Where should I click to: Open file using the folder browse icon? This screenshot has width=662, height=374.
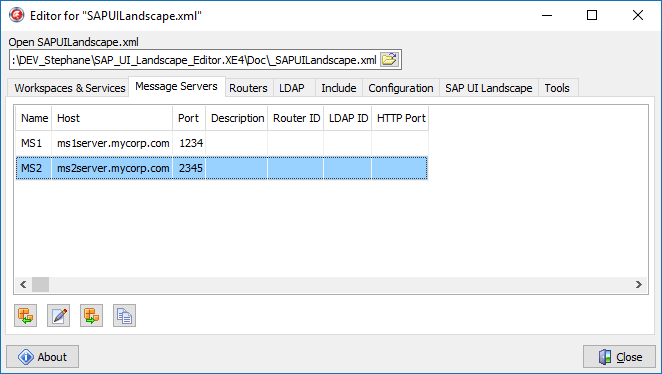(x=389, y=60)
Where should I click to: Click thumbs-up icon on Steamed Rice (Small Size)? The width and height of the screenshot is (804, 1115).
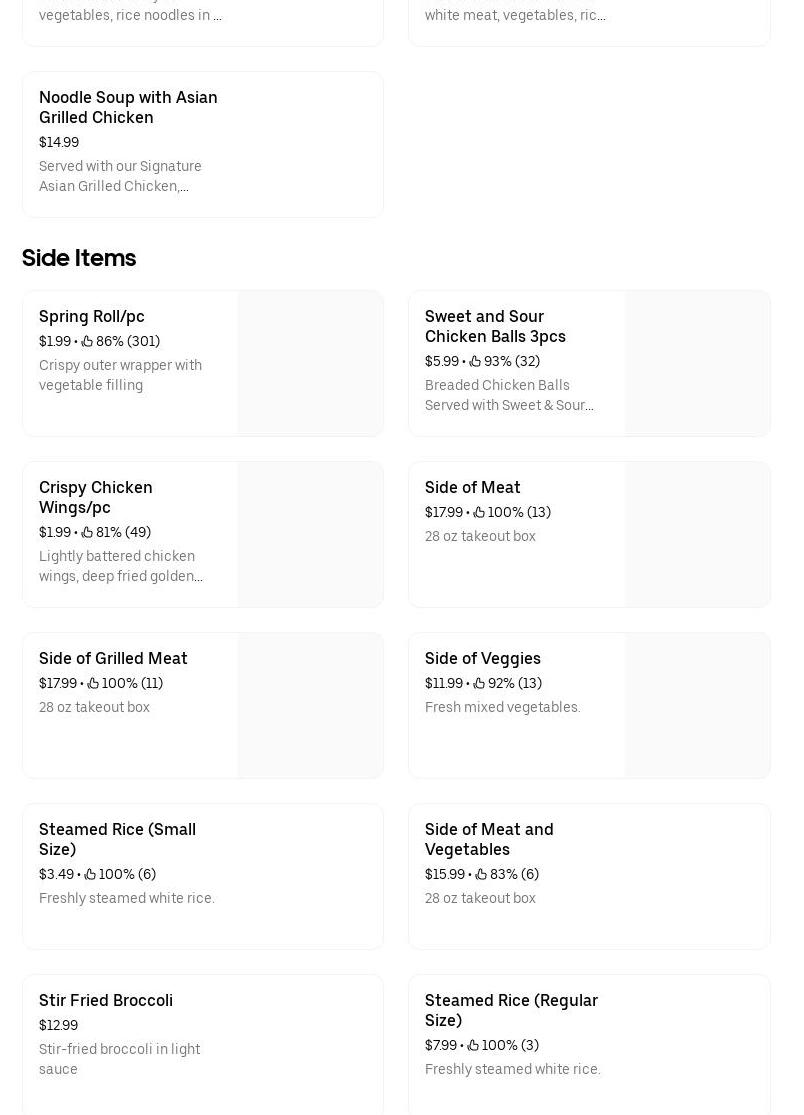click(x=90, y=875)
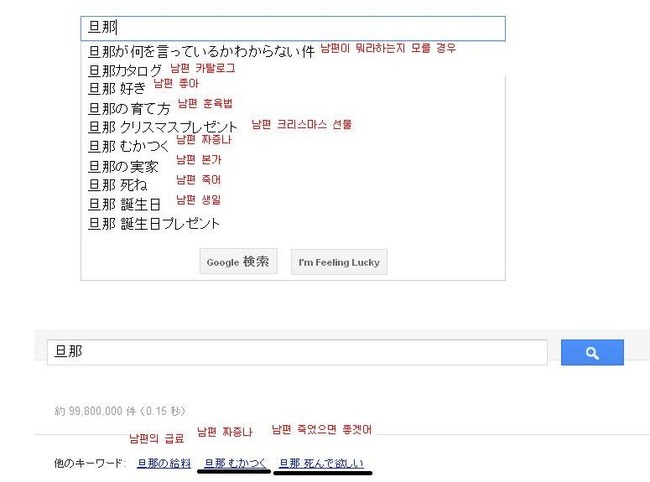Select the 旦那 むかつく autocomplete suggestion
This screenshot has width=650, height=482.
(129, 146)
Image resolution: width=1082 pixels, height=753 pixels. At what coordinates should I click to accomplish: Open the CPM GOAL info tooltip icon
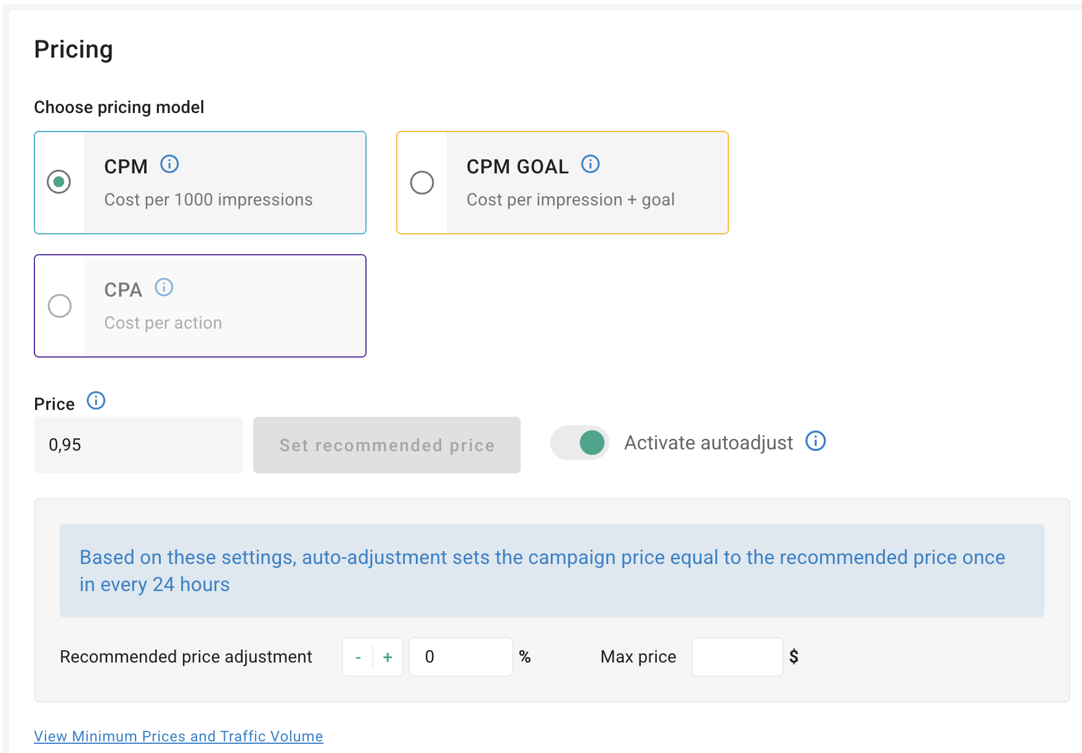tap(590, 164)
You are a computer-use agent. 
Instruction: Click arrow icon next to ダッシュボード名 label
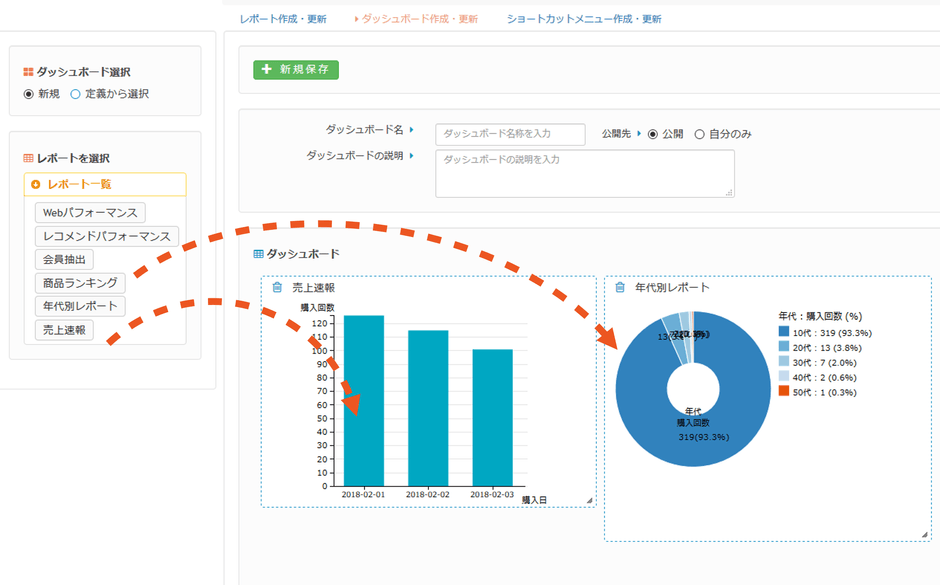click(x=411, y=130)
━━━
The problem:
No picture is to be included when the lines from the one containing "Image resolution: width=1082" through the end of the material above are output exactly; nothing else is written.

Task result:
Image resolution: width=1082 pixels, height=753 pixels. At what coordinates should I click to accomplish: Open the CPM GOAL info tooltip icon
tap(590, 164)
You are a computer-use agent. 
Instruction: Click arrow icon next to ダッシュボード名 label
click(x=411, y=130)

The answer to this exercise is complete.